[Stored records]
------

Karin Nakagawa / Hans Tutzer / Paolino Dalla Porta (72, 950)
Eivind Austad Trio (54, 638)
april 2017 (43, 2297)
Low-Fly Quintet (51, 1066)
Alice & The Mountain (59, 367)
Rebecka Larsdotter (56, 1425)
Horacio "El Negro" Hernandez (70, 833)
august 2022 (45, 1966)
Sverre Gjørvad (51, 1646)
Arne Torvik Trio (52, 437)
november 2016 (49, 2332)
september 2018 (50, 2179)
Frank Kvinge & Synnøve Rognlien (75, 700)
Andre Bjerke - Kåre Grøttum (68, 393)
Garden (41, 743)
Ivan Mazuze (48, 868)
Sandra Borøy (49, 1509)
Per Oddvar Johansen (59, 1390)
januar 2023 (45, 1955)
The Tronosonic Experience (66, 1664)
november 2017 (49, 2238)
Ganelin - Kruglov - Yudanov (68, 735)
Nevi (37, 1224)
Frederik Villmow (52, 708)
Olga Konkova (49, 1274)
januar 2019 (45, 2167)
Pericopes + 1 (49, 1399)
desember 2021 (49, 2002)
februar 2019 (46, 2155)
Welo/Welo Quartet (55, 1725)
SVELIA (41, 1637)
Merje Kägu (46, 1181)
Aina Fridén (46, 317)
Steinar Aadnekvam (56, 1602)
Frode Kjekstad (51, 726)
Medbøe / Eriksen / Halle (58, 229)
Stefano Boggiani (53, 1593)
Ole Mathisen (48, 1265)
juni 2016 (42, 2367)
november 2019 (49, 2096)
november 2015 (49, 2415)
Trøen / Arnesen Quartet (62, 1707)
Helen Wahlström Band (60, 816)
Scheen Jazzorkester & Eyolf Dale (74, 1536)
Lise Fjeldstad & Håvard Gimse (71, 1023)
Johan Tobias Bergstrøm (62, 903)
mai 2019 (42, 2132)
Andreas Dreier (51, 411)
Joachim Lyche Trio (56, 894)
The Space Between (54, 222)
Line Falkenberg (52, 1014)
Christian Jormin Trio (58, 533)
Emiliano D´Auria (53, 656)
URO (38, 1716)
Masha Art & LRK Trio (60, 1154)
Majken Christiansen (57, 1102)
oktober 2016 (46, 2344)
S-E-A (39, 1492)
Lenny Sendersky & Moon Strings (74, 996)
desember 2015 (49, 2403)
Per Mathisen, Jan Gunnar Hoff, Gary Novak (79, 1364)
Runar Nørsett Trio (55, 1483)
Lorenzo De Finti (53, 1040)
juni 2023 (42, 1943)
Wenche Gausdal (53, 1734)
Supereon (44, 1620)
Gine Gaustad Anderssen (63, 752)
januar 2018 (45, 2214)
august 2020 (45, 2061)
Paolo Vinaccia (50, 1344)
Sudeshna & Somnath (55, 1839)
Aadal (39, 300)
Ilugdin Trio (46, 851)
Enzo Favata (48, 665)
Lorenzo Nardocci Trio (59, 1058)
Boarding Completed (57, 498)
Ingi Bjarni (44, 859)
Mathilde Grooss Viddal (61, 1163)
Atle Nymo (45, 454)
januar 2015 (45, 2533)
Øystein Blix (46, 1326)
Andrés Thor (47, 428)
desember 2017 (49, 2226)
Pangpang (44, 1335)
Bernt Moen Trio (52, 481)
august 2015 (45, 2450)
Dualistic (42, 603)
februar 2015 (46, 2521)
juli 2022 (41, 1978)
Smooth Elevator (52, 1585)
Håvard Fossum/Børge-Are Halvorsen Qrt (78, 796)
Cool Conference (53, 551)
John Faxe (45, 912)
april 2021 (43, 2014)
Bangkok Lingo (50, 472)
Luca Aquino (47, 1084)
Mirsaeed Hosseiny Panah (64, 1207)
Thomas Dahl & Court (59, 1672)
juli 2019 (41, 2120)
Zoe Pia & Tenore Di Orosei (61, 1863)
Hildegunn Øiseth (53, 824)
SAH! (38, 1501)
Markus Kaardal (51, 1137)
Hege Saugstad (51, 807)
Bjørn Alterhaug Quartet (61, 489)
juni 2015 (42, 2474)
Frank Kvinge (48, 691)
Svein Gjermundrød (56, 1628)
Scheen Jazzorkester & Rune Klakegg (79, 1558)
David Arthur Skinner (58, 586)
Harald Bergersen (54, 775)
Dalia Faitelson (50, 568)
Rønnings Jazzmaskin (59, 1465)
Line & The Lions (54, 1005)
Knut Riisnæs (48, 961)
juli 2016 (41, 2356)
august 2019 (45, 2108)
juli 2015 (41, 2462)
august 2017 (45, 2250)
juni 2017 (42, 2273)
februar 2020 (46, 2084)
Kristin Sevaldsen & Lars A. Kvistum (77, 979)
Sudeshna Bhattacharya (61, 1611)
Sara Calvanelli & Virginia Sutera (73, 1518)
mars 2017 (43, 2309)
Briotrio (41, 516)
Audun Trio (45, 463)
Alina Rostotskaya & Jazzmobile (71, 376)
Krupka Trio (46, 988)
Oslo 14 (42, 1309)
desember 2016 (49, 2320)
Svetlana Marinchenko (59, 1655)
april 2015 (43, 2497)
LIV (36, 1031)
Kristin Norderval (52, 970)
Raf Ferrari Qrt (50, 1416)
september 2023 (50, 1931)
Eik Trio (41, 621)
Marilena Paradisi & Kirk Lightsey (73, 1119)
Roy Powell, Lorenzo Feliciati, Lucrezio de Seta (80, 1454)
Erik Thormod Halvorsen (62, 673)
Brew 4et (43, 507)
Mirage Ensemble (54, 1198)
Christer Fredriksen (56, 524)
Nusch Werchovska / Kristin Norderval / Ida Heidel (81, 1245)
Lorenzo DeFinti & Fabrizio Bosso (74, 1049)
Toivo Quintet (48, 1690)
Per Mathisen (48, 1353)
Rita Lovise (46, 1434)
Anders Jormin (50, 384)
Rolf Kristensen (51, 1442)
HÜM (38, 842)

------

### EXERCISE GOAL
Wherever a line above contains "Quartet", copy that line.

### ANSWER BOX
Welo/Welo Quartet (55, 1725)
Trøen / Arnesen Quartet (62, 1707)
Bjørn Alterhaug Quartet (61, 489)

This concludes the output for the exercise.